Pictures are not part of the answer. Return the lines from the one containing "Instruction: Collapse the" through the end of the data, both included, exactly as they appear.

┏━━

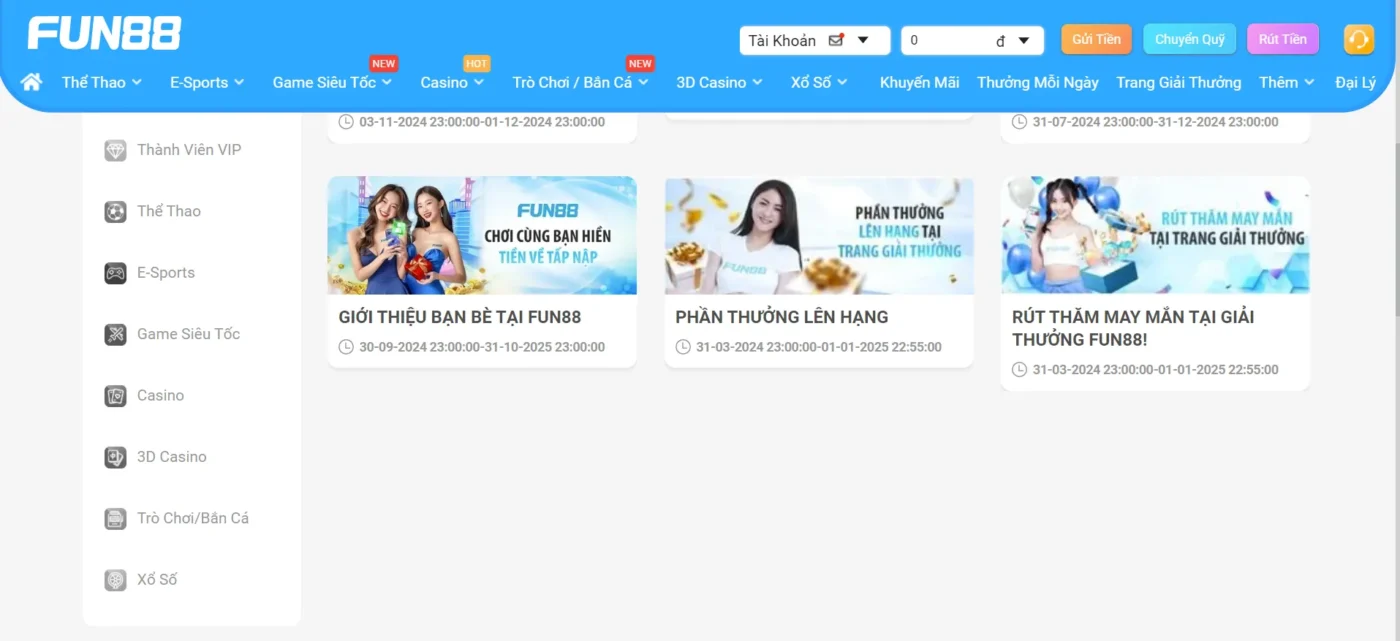Select the Thành Viên VIP diamond icon

(x=116, y=150)
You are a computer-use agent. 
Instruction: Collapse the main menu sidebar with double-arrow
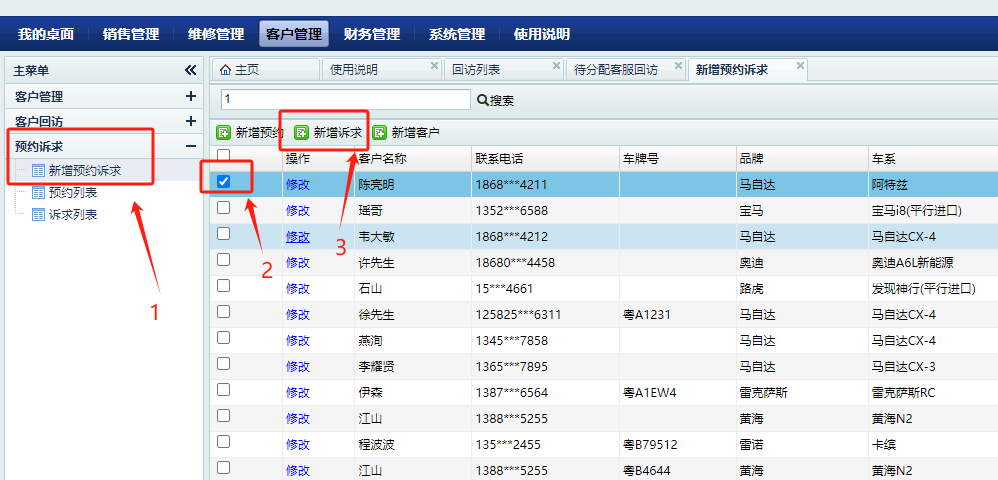tap(191, 71)
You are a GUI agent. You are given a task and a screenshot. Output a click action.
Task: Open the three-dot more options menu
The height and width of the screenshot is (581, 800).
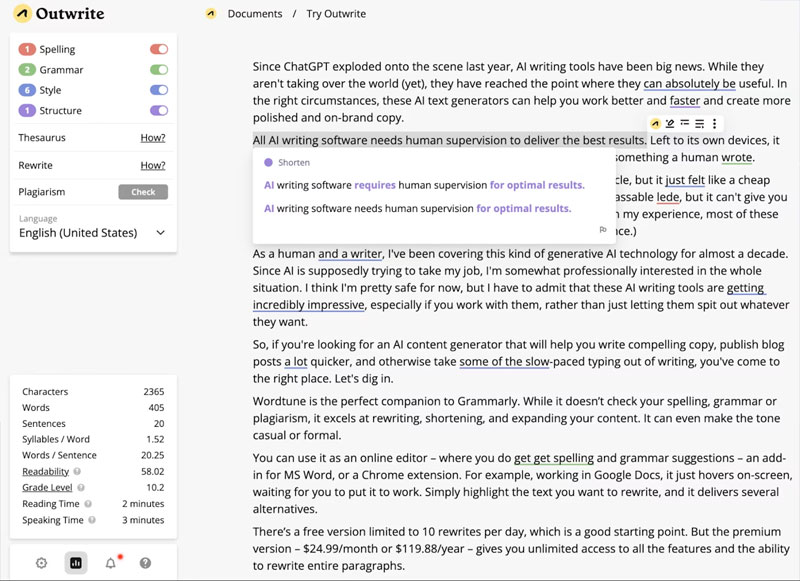pyautogui.click(x=714, y=124)
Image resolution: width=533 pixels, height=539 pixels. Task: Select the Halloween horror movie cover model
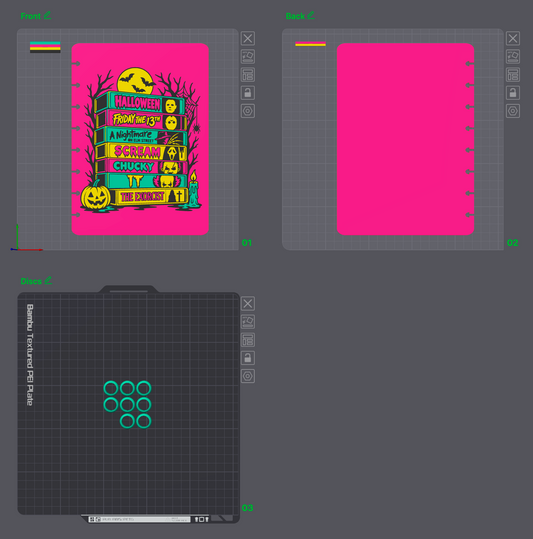(140, 139)
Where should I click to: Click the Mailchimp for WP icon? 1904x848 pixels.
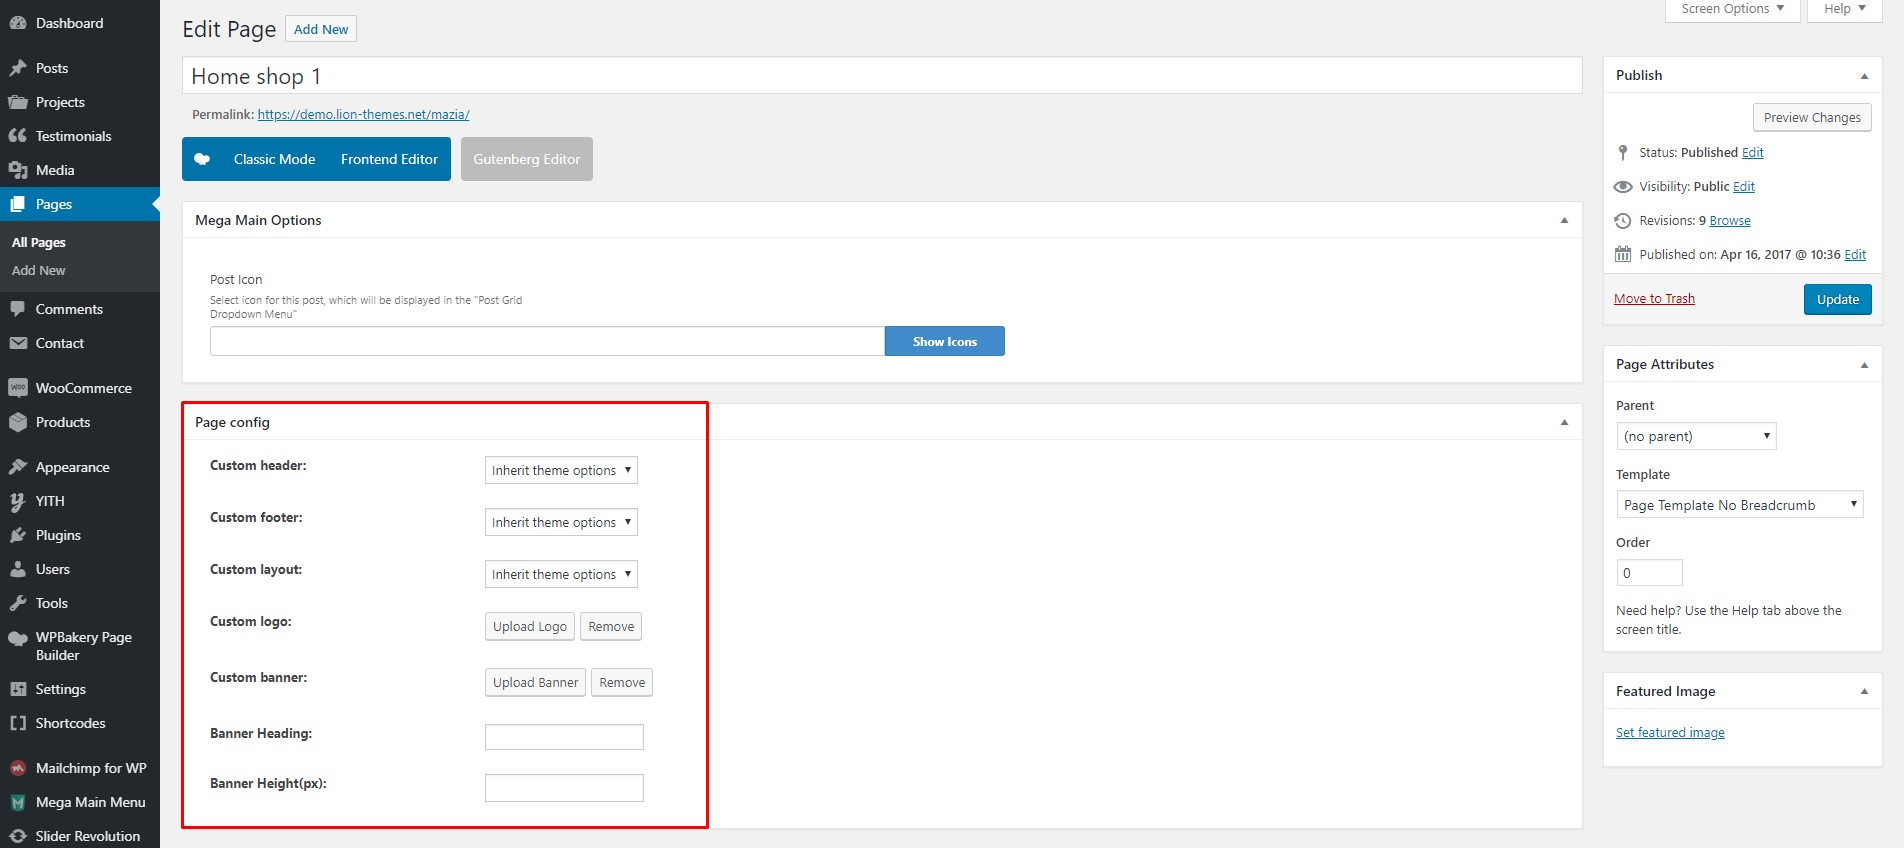17,768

┗━━

== EXERCISE RESPONSE ==
Instruction: Collapse the main menu sidebar with double-arrow
tap(191, 71)
You are a GUI agent. You are given a task and a screenshot. Output a click action.
Task: Open the three-dot more options menu
The height and width of the screenshot is (581, 800).
pyautogui.click(x=714, y=124)
Image resolution: width=533 pixels, height=539 pixels. Task: Select the Halloween horror movie cover model
(140, 139)
Where should I click to: Click the Mailchimp for WP icon? 1904x848 pixels.
17,768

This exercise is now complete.